[ROWS start]
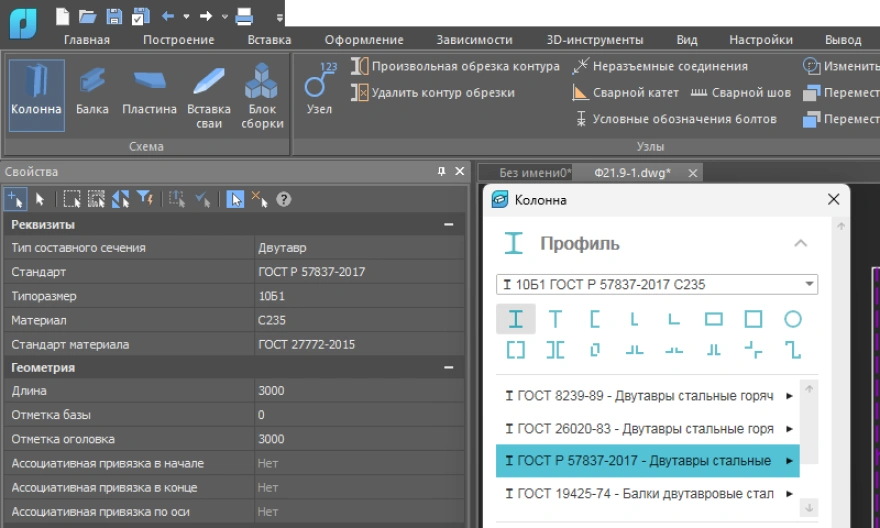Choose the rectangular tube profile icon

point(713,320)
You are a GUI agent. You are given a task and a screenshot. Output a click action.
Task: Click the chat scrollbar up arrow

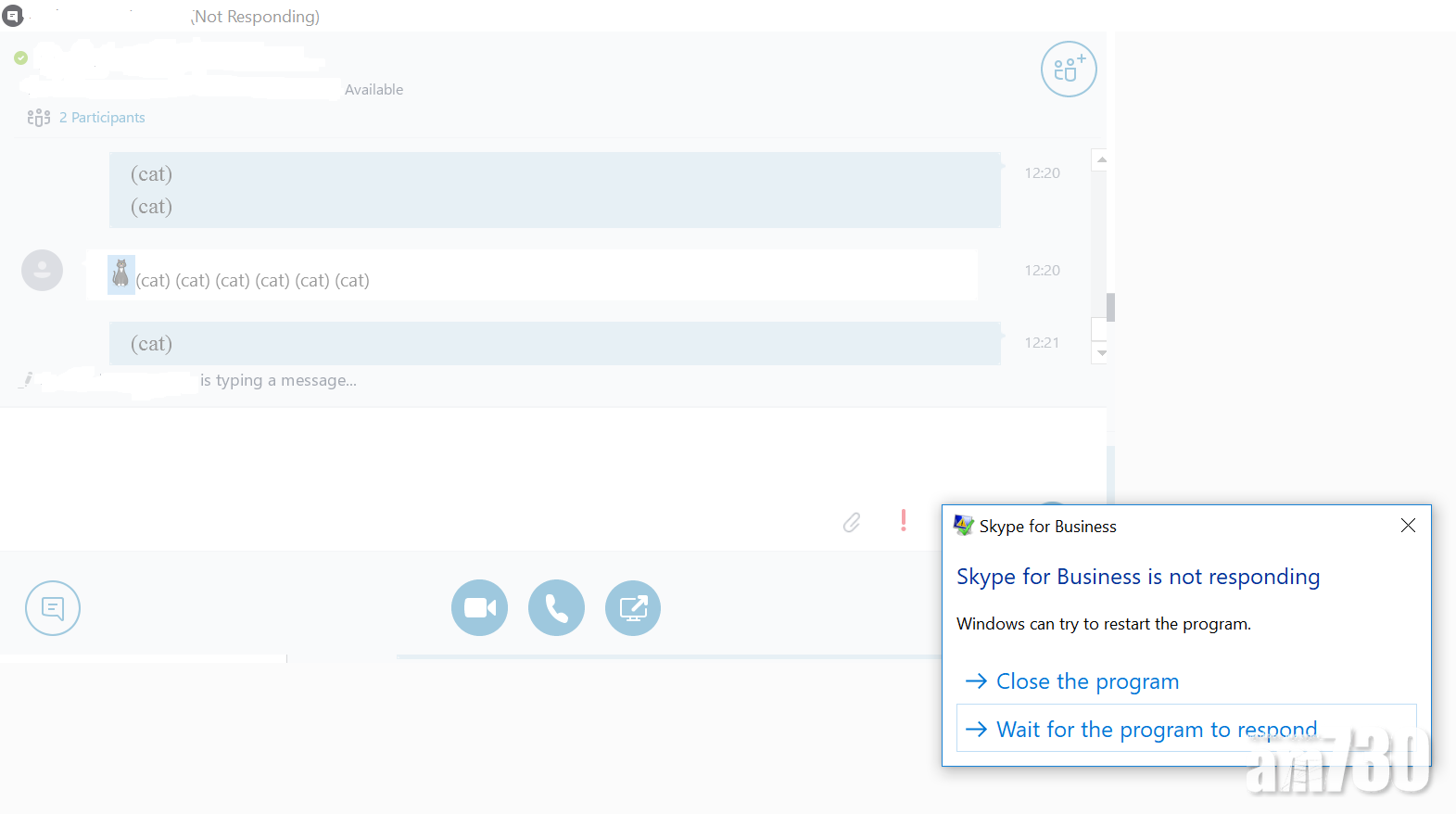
[ROWS end]
[ROWS start]
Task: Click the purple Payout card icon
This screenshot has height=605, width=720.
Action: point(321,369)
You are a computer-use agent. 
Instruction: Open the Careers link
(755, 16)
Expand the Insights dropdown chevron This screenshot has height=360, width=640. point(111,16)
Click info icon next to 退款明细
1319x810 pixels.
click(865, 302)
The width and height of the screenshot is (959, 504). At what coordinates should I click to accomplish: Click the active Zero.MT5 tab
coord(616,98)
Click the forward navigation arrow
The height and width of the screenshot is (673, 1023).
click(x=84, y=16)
[ROWS end]
DIRECTIONS
Please repeat the data from the line containing "You are a computer-use agent." up to and including the line containing "click(x=84, y=16)", without changing anything.

RESPONSE
You are a computer-use agent. 
Instruction: Open the Careers link
(755, 16)
Expand the Insights dropdown chevron This screenshot has height=360, width=640. point(111,16)
Click info icon next to 退款明细
1319x810 pixels.
click(865, 302)
The width and height of the screenshot is (959, 504). At what coordinates should I click to accomplish: Click the active Zero.MT5 tab
coord(616,98)
Click the forward navigation arrow
The height and width of the screenshot is (673, 1023).
click(x=84, y=16)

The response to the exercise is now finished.